After authentication each client calls POST /api/push-token with its push token and platform (ios or web). These tokens are stored in the database and used by send_push_notifications to deliver alerts whenever a new message is created.

Production Deployment

Running the backend with the built-in Flask development server is not recommended for production. Use Gunicorn together with an async worker so Socket.IO connections work properly. Example commands using eventlet or gevent:

# Eventlet worker
pip install gunicorn eventlet
gunicorn -k eventlet -w 1 backend.app:app

# Or gevent worker
pip install gunicorn gevent
gunicorn -k gevent -w 1 backend.app:app

Before starting the server, apply database migrations so your schema is up to date. If the migrations/ directory has not been created yet, initialize it first:

flask db init   # only needed once
flask db upgrade

Serving the React build

Build the frontend and serve the static files with your web server:

cd frontend
REACT_APP_API_URL=https://api.example.com npm run build

Copy the contents of frontend/build to the directory served by your HTTP server (e.g. the html directory for Nginx). Ensure required environment variables such as JWT_SECRET_KEY, AES_KEY and DATABASE_URI are configured on the backend in production.

TLS Termination

For HTTPS deployments, place a reverse proxy such as Nginx in front of the application. Terminate TLS at the proxy and forward traffic to Gunicorn on port 5000. If running with Docker, you can use an nginx-proxy setup with the LetsEncrypt companion container for automatic certificate management.
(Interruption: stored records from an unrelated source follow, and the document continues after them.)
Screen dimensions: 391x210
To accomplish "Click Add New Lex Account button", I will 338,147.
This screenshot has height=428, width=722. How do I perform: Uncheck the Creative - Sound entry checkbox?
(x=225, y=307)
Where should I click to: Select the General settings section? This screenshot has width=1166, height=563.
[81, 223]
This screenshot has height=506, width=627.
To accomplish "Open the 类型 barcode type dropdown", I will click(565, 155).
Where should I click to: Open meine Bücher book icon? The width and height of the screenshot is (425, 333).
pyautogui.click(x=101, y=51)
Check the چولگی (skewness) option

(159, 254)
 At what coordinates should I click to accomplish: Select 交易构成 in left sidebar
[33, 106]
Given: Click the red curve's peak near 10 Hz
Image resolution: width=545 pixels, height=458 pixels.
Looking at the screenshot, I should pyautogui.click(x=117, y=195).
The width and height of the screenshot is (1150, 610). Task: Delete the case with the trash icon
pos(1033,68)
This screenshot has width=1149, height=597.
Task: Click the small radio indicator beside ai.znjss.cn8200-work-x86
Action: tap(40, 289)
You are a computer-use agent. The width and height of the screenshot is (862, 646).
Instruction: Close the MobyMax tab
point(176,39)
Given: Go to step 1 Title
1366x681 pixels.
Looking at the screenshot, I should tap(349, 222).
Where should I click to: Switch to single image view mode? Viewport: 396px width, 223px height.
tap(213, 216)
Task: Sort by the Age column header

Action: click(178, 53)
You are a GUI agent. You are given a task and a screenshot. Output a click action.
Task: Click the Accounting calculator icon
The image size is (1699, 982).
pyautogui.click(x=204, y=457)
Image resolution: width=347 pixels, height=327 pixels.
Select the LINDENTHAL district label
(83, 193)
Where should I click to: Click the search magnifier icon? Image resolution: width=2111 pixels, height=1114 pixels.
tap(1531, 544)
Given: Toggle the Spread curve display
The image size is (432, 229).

Example production setup on DigitalOcean

One approach for hosting is a small DigitalOcean Droplet running Docker and Docker Compose. After provisioning an Ubuntu droplet and installing the Docker tooling, copy .env.example to .env and set at least POSTGRES_PASSWORD, JWT_SECRET_KEY and AES_KEY. Optionally provide SENTRY_DSN for error reporting.

Deploy the stack using the production compose file:

docker compose -f docker-compose.prod.yml up -d

Logs from the services are sent to the address defined in the gelf logging driver. Adjust logcollector in docker-compose.prod.yml to point at your aggregator (e.g. Graylog or Logstash).

Key Verification

The User Account screen shows your public key fingerprint and a QR code that can be shared with contacts. When adding a new contact, scan their QR code and compare fingerprints. Matching fingerprints ensure end-to-end encryption is not being intercepted.

Future Improvements

Several areas could further enhance PrivateLine:

  • Forward secrecy: adopting a double ratchet protocol so message keys rotate frequently would reduce the impact of any single compromised key.
  • Expanded test coverage: adding tests for failure modes like file uploads and downloads would catch regressions earlier.